The problem: Take the listing below and print exactly the lines starting at the line containing "Task: Jump to the Security section" and ending at the line containing "Expand the sidebar", both ends included, and no others.

Records for this exercise:
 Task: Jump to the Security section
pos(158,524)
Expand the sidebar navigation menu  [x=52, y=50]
==
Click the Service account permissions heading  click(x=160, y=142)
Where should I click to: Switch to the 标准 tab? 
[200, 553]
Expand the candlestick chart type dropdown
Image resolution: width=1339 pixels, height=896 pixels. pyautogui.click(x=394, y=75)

Reply:
 Task: Jump to the Security section
pos(158,524)
Expand the sidebar navigation menu  [x=52, y=50]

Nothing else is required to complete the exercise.